▶ **PROMPT**: Nothing but the pictures may be dropped; the rest of the listing is to be written out exactly.

▶ **MATERIAL TO PROCESS**:
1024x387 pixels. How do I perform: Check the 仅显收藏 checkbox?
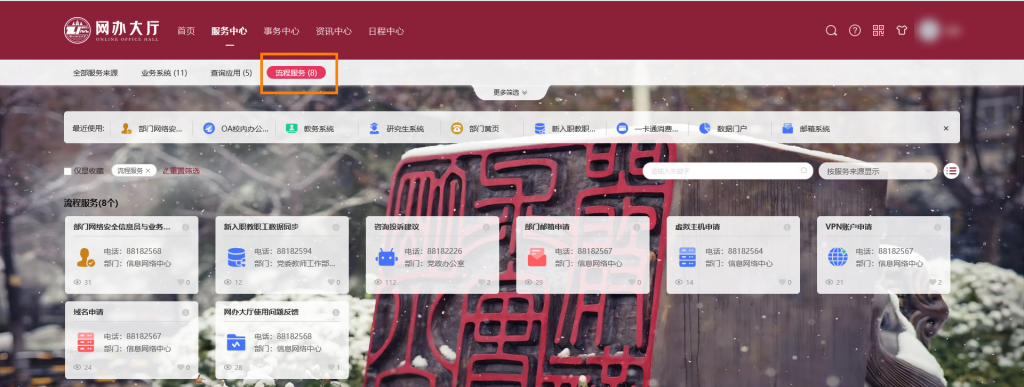pos(67,171)
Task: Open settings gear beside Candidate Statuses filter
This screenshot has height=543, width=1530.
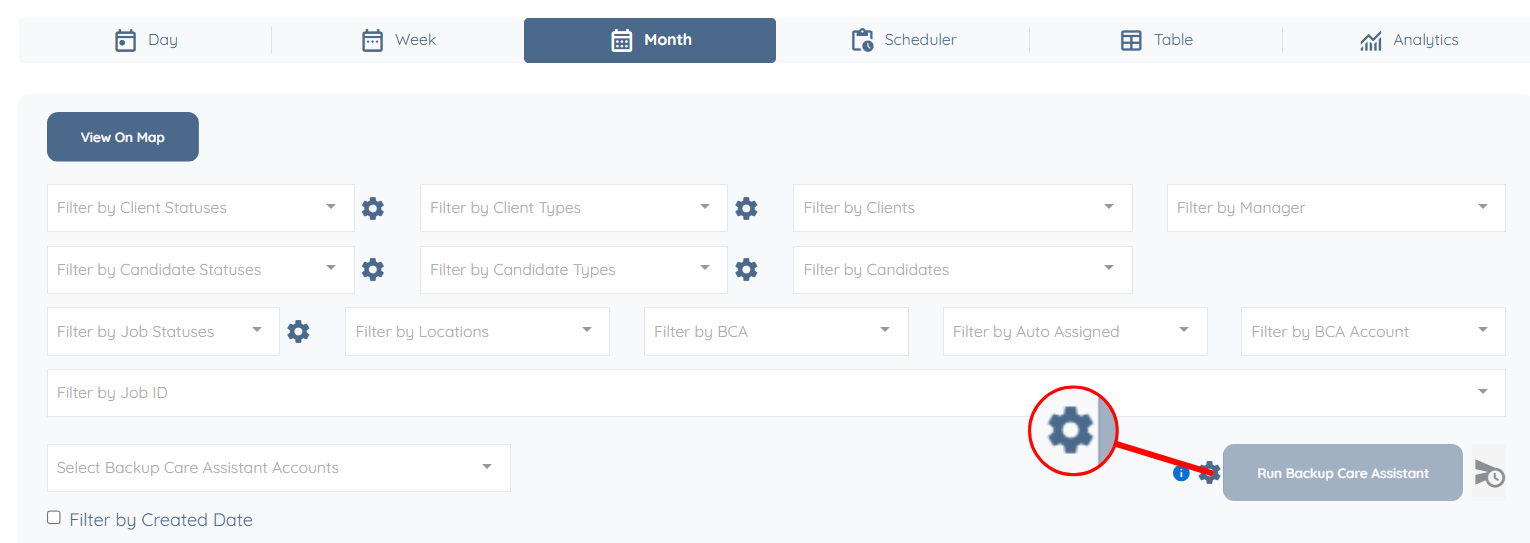Action: (373, 270)
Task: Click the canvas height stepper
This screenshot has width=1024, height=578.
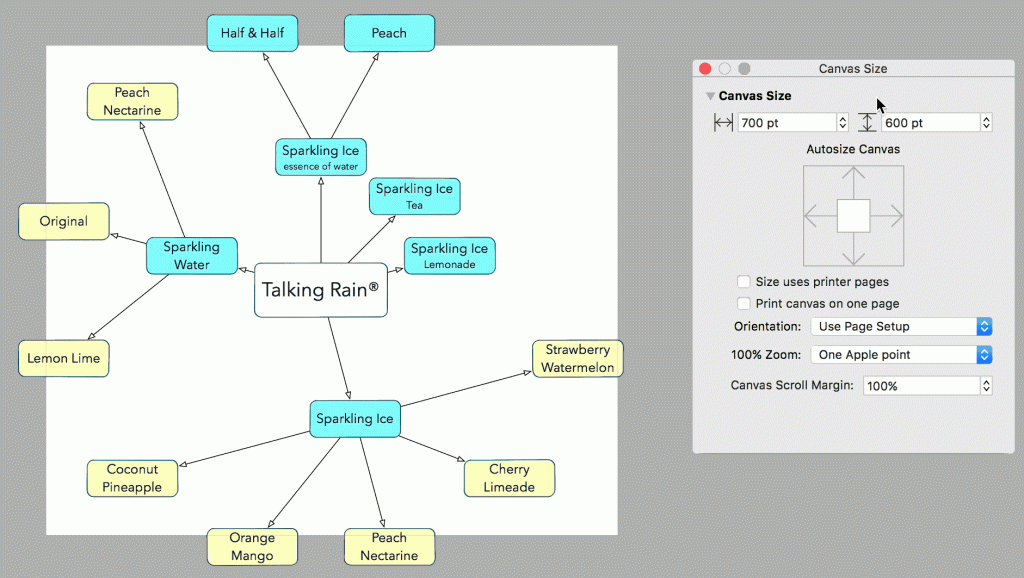Action: click(x=986, y=123)
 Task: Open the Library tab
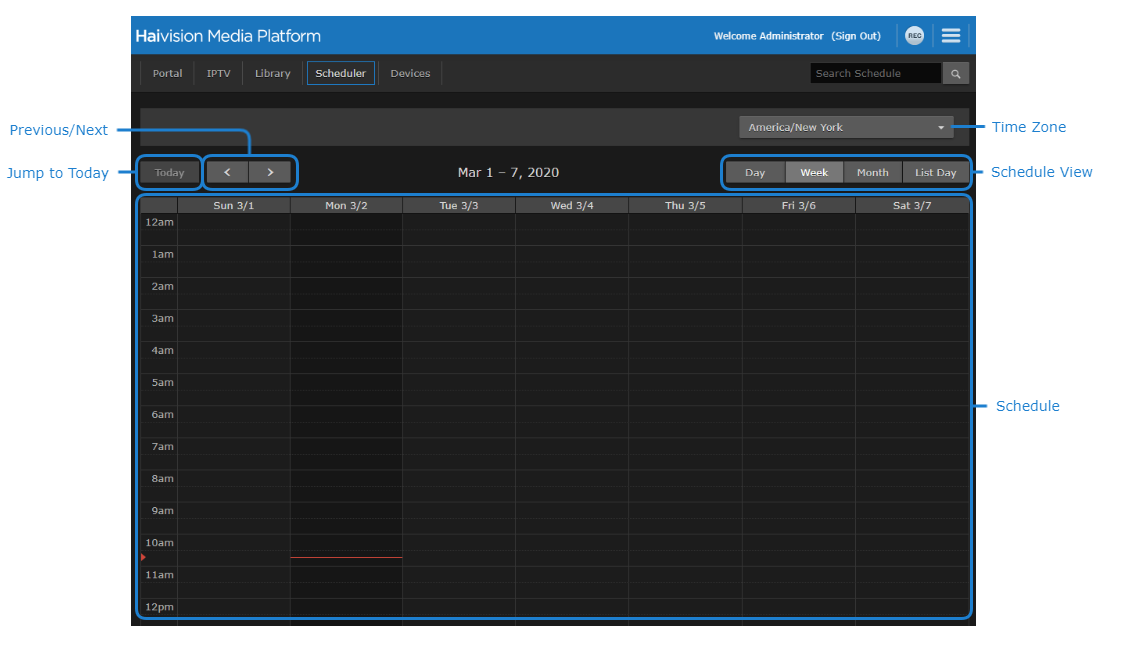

▶ **YOUR RESPONSE**:
1024x387 pixels. How do I perform: Check the 仅显收藏 checkbox?
pos(67,171)
Task: Open settings gear beside Candidate Statuses filter
This screenshot has height=543, width=1530.
Action: (373, 270)
Task: Click the canvas height stepper
This screenshot has width=1024, height=578.
Action: click(x=986, y=123)
 Task: Open the Library tab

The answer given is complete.